>> START Text shown

Expected behavior Ideally, we could find a solution to do the image and stat counting in a more efficient way so the large number of images would not cause problems anymore. If that's not possible, we could at least add a filter to allow for limiting the number of images that are counted (we have this for the Media Library page, but not for the Bulk Page).

Additional context We are able to use the following filter to fix these issues in the Media Library and allow the page to load:

function pfx_limit_imagify_optimize_count( $count ) {
        return 1;
}
add_filter( 'imagify_count_optimized_attachments', 'pfx_limit_imagify_optimize_count' );
add_filter( 'imagify_count_attachments', 'pfx_limit_imagify_optimize_count' );
add_filter( 'imagify_count_unoptimized_attachments', 'pfx_limit_imagify_optimize_count' );
add_filter( 'imagify_count_saving_data', 'pfx_limit_imagify_optimize_count' );
add_filter( 'imagify_count_error_attachments', 'pfx_limit_imagify_optimize_count' );

But that's is not entirely optimal, as it causes the filter dropdown to be inaccurate:

image

And it also doesn't work for the Bulk page, so for that I tried using the following:

function pfx_imagify_bulk_stats_remove_all_data() {
	$data = array(
		// Global chart.
		'total_attachments'             => 0,
		'unoptimized_attachments'       => 0,
		'optimized_attachments'         => 0,
		'errors_attachments'            => 0,
		// Stats block.

>> END Text shown

> _Exercise set_
A. In the issue report on Imagify image counting, for which page does a filter to limit the number of counted images not yet exist?
B. Continue the issue report on Imagify image counting from the point where it stops.

>> START Supplied records

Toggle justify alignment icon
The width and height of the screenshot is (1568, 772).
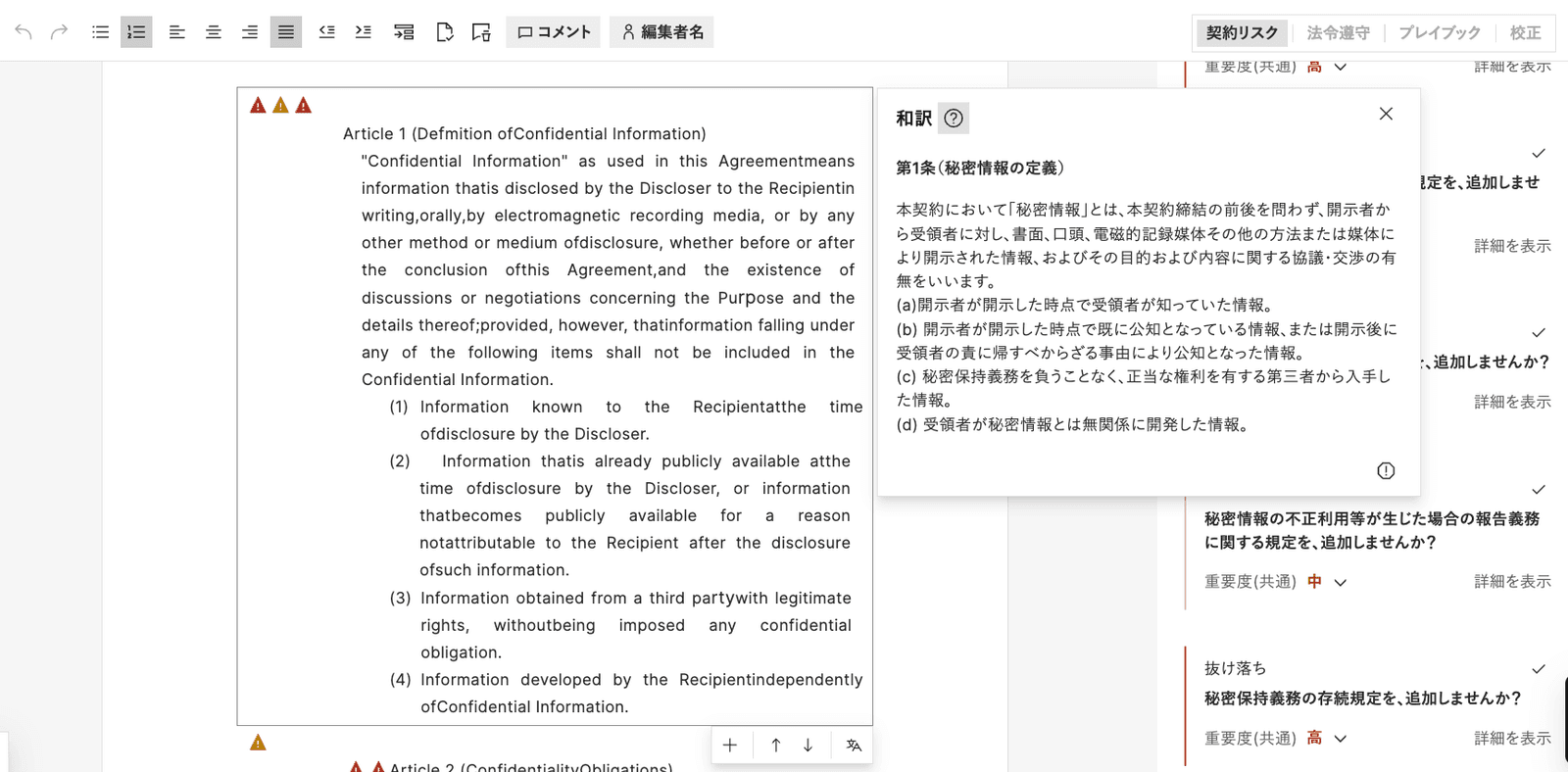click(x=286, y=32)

>> END Supplied records
>> START Supplied records

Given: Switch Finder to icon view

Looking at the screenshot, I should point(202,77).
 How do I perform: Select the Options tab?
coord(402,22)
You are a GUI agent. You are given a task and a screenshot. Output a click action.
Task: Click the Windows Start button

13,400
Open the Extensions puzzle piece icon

>> END Supplied records

> _Answers per task_
A. The Bulk Page.

B.
		'already_optimized_attachments' => 0,
		'original_human'                => 0,
		'optimized_human'               => 0,
	);
        return $data;
}
add_filter( 'imagify_bulk_stats', 'pfx_imagify_bulk_stats_remove_all_data', 10, 2 );

While that did limit the display of the stats to all zeros, it did not allow the user's Bulk page to load, and I think the reason is that even with the above filter applied, the imagify_get_bulk_stats function is still being run in /wp-content/plugins/imagify/inc/functions/admin-stats.php so the stats are still being counted (though not displayed) for the very large number of images (and causing the issue for the user still).

Backlog Grooming (for WP Media dev team use only)

  • [ ] Reproduce the problem
  • [ ] Identify the root cause
  • [ ] Scope a solution
  • [ ] Estimate the effort

joejoe04 avatar Nov 05 '21 15:11 joejoe04

https://wordpress.org/support/topic/slow-media-library-search-pt-2/ https://wordpress.org/support/topic/media-library-search-of-images-slower/

There are many tickets in HelpScout but not tagged properly in the past, example: https://secure.helpscout.net/conversation/2690600261/509386/

General issue behaviour: Error 524, Error 500 on bulk optimization page or Media library. Issue resolves when Imagify is deactivated or above custom code is added(only for some cases)

This, along with https://github.com/wp-media/imagify-plugin/issues/865 should be prioritized considering the number of tickets. @piotrbak

saranshj4 avatar Sep 02 '24 06:09 saranshj4

A mitigation has been released with 2.2.3.2. Further optimization is possible as stated here by doing the SQL request only when needed.

MathieuLamiot avatar Nov 19 '24 06:11 MathieuLamiot

Umm not an easy one.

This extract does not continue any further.